◆ **PROBLEM STATEMENT**: Beneath this instruction is a listing. Transcribe from it only the stretch from the line with "The height and width of the screenshot is (1387, 780)." through the line with "You are a computer-use agent. 1024x886", both end lines included, exactly as written.
_ _ _ _ _ _ _
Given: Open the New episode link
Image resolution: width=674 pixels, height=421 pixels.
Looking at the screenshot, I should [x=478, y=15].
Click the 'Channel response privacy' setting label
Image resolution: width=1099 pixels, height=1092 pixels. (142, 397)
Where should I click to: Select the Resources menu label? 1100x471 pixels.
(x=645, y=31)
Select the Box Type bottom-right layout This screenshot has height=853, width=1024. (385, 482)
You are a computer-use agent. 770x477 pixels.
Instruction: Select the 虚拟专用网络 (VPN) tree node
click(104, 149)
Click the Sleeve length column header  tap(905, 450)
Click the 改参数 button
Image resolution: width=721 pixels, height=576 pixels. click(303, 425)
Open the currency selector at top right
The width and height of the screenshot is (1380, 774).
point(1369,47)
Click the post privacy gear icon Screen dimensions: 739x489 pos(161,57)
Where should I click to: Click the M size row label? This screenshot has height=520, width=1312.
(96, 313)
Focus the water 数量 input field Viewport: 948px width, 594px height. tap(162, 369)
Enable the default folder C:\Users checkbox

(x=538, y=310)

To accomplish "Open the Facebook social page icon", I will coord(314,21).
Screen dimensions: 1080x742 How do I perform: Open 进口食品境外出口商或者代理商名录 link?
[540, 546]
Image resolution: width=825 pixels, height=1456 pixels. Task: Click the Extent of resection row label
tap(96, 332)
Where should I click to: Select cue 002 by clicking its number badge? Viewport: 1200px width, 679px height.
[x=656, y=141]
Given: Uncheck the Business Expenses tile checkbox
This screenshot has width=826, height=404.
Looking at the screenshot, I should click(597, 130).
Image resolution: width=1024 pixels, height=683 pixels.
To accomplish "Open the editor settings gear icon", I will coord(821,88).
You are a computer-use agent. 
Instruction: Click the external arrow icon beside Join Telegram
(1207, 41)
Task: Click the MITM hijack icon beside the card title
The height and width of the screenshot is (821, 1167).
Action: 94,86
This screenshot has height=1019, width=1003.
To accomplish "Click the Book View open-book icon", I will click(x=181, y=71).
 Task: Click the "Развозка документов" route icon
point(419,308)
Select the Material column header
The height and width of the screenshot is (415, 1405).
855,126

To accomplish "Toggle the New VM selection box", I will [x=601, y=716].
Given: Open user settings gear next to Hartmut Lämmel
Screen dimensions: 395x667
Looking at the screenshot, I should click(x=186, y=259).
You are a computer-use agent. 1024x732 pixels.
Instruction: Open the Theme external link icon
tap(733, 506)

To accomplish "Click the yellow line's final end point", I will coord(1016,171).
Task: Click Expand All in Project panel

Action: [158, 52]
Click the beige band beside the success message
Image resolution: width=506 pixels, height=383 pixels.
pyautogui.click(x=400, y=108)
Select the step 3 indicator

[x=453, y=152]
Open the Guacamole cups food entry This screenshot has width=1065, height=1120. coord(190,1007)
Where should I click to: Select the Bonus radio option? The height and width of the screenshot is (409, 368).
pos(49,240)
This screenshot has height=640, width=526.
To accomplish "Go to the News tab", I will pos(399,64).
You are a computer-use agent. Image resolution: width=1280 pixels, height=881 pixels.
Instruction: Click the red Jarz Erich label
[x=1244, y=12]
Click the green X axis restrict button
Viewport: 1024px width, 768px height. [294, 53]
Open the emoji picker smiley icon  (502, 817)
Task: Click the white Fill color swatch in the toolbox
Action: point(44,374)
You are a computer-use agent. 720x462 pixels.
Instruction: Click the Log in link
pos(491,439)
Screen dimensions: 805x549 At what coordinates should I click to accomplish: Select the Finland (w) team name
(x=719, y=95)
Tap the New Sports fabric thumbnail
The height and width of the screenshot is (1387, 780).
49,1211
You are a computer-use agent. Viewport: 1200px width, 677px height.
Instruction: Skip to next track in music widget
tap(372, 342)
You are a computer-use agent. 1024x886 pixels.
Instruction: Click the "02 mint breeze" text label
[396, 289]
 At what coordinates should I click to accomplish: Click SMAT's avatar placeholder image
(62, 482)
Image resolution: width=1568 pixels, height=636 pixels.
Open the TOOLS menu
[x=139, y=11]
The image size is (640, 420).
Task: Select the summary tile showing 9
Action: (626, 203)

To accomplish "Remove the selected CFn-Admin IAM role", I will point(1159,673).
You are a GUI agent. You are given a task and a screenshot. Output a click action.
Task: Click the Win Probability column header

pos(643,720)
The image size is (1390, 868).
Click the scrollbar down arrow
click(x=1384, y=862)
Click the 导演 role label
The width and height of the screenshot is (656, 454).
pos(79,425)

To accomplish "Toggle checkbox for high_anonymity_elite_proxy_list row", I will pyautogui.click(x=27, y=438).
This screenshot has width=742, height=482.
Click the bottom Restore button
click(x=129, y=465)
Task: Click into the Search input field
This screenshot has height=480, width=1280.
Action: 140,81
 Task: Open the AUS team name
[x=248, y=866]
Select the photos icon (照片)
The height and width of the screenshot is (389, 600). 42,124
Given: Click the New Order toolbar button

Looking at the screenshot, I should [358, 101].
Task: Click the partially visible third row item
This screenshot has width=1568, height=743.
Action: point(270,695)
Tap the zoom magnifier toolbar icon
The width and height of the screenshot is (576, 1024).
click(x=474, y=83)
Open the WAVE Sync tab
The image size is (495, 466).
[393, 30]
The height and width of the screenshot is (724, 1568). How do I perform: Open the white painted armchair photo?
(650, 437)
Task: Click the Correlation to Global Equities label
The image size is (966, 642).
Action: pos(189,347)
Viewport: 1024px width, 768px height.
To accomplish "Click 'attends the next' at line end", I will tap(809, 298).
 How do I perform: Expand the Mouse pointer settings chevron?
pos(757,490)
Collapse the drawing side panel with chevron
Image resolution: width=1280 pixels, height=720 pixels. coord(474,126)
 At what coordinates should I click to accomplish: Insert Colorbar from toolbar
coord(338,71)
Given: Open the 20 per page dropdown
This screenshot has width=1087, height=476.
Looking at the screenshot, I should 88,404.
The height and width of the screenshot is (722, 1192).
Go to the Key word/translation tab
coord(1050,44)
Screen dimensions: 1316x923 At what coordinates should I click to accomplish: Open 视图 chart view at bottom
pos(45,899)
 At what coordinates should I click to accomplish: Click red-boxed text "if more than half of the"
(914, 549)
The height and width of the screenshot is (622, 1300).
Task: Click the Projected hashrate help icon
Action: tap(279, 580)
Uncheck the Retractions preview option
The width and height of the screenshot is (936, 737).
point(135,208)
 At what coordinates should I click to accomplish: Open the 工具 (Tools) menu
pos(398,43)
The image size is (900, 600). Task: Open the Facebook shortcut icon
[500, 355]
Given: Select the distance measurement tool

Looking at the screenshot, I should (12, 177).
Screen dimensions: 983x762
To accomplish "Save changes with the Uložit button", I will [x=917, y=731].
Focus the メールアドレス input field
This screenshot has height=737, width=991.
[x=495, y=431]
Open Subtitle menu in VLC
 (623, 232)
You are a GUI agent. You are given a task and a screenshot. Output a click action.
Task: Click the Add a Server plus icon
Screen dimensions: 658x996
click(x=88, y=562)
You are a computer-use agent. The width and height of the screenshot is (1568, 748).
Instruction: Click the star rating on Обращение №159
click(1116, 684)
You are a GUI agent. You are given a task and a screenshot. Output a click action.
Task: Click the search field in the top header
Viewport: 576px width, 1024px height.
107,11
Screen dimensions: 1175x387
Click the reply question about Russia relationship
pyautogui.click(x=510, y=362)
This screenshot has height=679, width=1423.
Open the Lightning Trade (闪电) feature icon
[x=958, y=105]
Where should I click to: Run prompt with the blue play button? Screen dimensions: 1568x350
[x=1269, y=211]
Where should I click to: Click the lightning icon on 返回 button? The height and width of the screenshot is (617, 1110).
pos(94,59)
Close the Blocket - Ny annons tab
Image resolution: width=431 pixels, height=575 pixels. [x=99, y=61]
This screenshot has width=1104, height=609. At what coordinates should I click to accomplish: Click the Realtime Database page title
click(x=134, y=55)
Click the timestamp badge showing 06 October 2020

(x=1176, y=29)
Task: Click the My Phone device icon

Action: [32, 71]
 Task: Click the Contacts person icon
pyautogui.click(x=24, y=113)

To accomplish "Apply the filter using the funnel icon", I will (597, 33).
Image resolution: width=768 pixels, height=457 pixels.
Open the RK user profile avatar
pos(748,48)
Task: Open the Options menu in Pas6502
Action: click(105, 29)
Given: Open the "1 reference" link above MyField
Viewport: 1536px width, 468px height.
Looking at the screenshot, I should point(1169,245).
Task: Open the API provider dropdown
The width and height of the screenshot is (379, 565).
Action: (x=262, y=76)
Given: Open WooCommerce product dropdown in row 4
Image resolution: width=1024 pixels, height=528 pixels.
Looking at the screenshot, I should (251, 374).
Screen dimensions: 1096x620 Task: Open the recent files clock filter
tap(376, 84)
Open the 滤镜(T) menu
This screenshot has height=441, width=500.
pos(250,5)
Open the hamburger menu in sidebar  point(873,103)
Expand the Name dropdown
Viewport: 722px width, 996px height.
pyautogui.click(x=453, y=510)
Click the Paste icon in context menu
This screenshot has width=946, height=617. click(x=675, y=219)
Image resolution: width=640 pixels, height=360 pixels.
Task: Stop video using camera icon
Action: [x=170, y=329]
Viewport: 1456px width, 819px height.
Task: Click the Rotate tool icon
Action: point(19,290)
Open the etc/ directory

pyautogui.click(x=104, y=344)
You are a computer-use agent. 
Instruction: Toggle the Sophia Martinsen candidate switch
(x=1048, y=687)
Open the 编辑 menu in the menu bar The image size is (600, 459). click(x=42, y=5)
_ _ _ _ _ _ _
◆ **OUTPUT**:
The height and width of the screenshot is (1387, 780).
49,1211
You are a computer-use agent. Viewport: 1200px width, 677px height.
Instruction: Skip to next track in music widget
tap(372, 342)
You are a computer-use agent. 1024x886 pixels.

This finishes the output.